裏技のスマホ

 毎日のように新しいスマホが登場する。新しいアプリが現れる。
 ほとんどは無視するけれど、無視するだけでは社会生活ができない。近所のスーパーで買い物をするにも、クレジットカードに「ひもづけ」されたスマホが必要です。きのうはポッドキャストのアプリでもがきました。若者には何でもないことだのに。

 新幹線も飛行機もスマホで予約、購入です。銀行も、パソコンではなくスマホに替えるよう圧力をかけてきます。
 もうパソコンに安住していられない。
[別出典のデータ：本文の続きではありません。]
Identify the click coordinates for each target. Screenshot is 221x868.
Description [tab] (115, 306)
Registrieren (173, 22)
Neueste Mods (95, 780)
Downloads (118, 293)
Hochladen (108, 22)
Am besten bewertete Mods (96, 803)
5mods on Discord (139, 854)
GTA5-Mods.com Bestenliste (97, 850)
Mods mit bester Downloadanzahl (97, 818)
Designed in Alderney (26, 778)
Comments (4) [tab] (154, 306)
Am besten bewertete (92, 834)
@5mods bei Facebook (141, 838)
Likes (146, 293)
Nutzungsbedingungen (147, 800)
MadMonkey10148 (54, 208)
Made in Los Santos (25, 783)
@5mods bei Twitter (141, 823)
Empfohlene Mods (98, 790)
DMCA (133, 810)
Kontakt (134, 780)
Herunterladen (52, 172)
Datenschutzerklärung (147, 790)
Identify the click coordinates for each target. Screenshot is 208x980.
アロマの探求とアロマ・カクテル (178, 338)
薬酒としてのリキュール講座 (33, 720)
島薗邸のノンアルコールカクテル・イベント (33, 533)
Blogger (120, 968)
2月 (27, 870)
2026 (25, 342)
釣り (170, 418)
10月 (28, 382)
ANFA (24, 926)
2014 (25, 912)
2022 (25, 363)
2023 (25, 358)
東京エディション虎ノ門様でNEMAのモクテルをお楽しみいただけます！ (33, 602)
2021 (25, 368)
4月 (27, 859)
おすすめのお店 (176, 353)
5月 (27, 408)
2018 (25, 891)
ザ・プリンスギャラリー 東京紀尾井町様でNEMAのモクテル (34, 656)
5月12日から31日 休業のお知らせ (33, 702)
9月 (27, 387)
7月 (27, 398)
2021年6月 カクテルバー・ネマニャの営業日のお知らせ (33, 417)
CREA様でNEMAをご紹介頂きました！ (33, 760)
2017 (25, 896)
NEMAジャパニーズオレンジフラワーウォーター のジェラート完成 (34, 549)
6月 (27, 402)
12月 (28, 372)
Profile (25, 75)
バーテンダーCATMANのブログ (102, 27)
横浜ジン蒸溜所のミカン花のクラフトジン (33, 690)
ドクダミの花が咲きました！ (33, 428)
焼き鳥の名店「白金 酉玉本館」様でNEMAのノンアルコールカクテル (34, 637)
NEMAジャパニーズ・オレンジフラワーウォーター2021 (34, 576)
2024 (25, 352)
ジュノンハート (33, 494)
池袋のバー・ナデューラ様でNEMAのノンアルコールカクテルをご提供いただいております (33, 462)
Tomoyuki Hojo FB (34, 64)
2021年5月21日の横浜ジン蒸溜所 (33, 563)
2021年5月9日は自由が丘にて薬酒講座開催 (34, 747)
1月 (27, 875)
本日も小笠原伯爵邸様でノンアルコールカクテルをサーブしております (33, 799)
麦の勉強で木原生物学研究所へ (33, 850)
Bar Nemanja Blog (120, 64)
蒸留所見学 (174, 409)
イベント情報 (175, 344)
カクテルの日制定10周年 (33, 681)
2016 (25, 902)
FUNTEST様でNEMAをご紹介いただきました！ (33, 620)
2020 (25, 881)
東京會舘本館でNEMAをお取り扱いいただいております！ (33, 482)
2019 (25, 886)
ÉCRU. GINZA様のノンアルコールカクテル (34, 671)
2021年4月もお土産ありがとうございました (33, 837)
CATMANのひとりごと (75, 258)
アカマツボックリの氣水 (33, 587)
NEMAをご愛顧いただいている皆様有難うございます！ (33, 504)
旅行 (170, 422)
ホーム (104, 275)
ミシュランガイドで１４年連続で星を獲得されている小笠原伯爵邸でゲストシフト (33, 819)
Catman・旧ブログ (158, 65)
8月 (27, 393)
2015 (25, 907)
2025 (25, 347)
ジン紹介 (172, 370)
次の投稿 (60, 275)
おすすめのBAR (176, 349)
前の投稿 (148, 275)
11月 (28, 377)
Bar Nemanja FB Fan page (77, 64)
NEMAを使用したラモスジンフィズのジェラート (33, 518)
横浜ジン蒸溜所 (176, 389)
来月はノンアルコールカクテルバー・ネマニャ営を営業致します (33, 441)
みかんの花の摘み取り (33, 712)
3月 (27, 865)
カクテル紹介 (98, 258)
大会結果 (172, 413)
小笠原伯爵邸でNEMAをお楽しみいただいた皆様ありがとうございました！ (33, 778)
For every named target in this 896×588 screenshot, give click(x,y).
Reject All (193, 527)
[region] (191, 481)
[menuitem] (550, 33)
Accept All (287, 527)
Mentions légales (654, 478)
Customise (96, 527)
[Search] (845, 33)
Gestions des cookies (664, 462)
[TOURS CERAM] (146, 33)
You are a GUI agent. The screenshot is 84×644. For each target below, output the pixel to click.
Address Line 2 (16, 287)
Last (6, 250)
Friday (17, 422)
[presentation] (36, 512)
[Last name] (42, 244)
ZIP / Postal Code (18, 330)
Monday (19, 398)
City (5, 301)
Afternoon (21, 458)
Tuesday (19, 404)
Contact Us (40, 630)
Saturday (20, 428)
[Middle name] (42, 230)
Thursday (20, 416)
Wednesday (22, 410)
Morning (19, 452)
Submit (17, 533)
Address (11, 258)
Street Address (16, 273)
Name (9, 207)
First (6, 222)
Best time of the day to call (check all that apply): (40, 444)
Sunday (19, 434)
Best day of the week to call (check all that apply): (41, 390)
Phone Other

さらに“スマホ化”しなければなりません。
 ところが、しょっちゅうやり方がわからない。途方にくれる。あきらめかけたころにようやくわかる。そのくり返し。なんでこんな苦労しなきゃいけないのか。投げ出したくなったり、イライラ、おろおろしたり。
 便利なのはありがたい。けれどときには重荷です。

 そこで、認知行動療法を心がけるようになりました。
 デジタル社会に「追いつくため」ではなく、自分の「脳を鍛える」ためにイライラおろおろする。そう考えるとスマホは老化防止の脳トレーニングです。重荷ではなく、むしろありがたいと多少は積極的に取りくむことができる。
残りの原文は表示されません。